Y, precisamente, son los líderes del Partido de la Liberación Dominicana (PLD), autodefinido en su fundación por Juan Bosch en 1973 como un partido serio, los que entronizan las acciones más perversas de apoderamiento impune del erario público, de cara a una sociedad que observa con horror cómo la miseria se entronca en el pueblo mientras una minoría en el poder se enriquece impúdicamente generando millares de multimillonarios.
En los índices de percepción de la corrupción que publica anualmente Transparencia Internacional, en el 2015 la República Dominicana recibió 33 puntos sobre 100 en transparencia y combate a la corrupción, quedando en la posición 103 de 168 países evaluados y entre los últimos 10 de los 34 países del continente.
Los resultados de la encuesta Gallup-HOY de febrero de 2016 indican que un 80% de la población entiende que hay corrupción, de los cuales el 45.7% considera que hay más corrupción que antes y el 34.4% considera que la corrupción es igual que antes; un 32% de los simpatizantes del oficialista PLD indican que hay más corrupción que antes y el 62.7% de los jóvenes considera que la corrupción aumenta con el paso del tiempo (Díaz, 2016).
Economía y pobreza. Mientras la corrupción crece, la situación socioeconómica del país se torna crítica: al rápido crecimiento macroeconómico se suman altos niveles de pobreza.
La República Dominicana es un país con una economía en crecimiento que no logra disminuir los niveles de pobreza fruto de varios factores: la falta de creación de empleos, los bajos salarios, la concentración de la actividad productiva en la capital, el derroche público y el gasto corriente en base al populismo, el clientelismo y actos impunes de corrupción.
Según informaciones del Banco Central, en el 2014 la tasa de crecimiento económico era de 5.4% frente al promedio regional latinoamericano de 2.7% y el PIB era de 7.5%, uno de los más altos de América Latina.
Sin embargo, los datos de la CEPAL indican tasas de pobreza del 40.7% y de indigencia del 20.2%, superando el promedio latinoamericano del 28.1% de pobreza y el 11.7% de indigencia.
El 26% de los jóvenes dominicanos ni estudian ni trabajan (Díaz, 2015). Los niveles salariales son extremadamente bajos. Casi tres quintas partes de los hogares dominicanos tienen ingresos mensuales inferiores a los RD$18,000 (US$391), mientras el costo de la canasta familiar se estima en RD$36,697 (US$797.00) en la capital y RD$27,887 (US$606.00) en el resto del país.
El 45% de los asalariados y el 85% de los pensionados perciben el salario mínimo de RD$5,117 mensuales (US$111.00).
Las principales fuentes de inversión en el país son las finanzas, la minería, el turismo y las construcciones. Existe, sin embargo, una concentración de la actividad productiva en la capital, Santo Domingo donde vive la tercera parte de la población, lo cual impide el desarrollo de las demás localidades del país.
El crecimiento macroeconómico se sustenta en un desproporcionado endeudamiento estatal dirigido al derroche y al gasto corriente que consume el 85% de los empréstitos.

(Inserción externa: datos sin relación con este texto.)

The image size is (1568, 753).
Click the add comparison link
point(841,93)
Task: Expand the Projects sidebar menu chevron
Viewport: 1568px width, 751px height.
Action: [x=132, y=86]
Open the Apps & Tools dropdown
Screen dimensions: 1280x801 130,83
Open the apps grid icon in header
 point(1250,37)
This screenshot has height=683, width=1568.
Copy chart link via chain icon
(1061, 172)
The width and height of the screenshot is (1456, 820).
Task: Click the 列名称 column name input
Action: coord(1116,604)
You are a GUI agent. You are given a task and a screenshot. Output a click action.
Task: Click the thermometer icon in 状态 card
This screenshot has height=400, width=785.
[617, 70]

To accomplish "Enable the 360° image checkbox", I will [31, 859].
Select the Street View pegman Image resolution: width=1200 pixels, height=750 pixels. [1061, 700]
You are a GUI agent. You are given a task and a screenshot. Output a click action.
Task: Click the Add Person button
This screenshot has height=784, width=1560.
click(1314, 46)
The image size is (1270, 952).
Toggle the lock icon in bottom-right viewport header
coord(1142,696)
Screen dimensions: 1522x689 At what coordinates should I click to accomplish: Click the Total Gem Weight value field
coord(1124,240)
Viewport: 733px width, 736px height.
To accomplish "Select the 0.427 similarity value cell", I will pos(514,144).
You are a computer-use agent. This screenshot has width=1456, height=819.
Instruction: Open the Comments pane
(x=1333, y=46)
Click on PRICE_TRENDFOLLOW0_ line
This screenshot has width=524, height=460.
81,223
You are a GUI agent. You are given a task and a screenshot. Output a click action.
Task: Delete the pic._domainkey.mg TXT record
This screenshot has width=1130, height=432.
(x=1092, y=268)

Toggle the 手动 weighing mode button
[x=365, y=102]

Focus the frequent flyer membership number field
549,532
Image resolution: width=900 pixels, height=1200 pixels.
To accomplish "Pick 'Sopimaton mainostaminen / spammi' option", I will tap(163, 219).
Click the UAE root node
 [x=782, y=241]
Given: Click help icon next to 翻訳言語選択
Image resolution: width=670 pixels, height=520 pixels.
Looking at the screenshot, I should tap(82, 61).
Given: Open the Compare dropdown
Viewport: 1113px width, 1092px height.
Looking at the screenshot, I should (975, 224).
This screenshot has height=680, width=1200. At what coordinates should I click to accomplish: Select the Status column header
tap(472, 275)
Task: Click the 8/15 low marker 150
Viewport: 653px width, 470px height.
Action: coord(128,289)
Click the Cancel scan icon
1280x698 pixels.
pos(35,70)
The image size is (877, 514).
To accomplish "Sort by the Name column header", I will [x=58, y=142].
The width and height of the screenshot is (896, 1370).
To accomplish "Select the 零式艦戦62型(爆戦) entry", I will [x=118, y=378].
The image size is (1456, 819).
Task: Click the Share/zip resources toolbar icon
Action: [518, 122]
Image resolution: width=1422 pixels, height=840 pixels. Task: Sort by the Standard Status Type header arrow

La deuda actual es de unos US$34,000,000,000, lo que implica que al momento de nacer cada dominicano debe US$3,000.
La corrupción y el PLD. Si bien la corrupción ha sido una constante en el devenir histórico de la política dominicana (Jiménez Polanco, 1999), las características corporativas del accionar público actual hacen de la corrupción un sistema de múltiples aristas con raíces difíciles de desentrañar.
El PLD ha moldeado un entramado burocrático férreo con amarres firmes en el Gobierno en base a una repartición constante de incentivos selectivos y colectivos entre sus miembros y simpatizantes, y arreglos coyunturales con la oposición mediante el soborno y la prevaricación.
Eso permite a sus jerarcas controlar las instituciones del Estado y dilapidar impunemente el erario público. Al reparto del botín público por las vías administrativas mediante el trasvase de exorbitantes sumas de dinero de una institución a otra, se une la garantía del cambio de mando en el momento en que se producen las críticas sociales y los escándalos mediáticos.
Esto es posible en un sistema político de baja estructuración programática, con vías para la cooperación formal e informal más allá del momento electoral.
Las complicidades. En la literatura actual sobre el sistema político dominicano y las estrategias de cooperación en un sistema político de baja estructuración programática, Sánchez Benito da cuenta de cómo los pactos, las alianzas electorales y las experiencias transfuguistas están directamente relacionadas con una política clientelar, en la que la competitividad en condiciones de oligopolio controlado por una sola alternativa de Gobierno, liderada por el PLD, posee el dominio de la asignación de los recursos públicos.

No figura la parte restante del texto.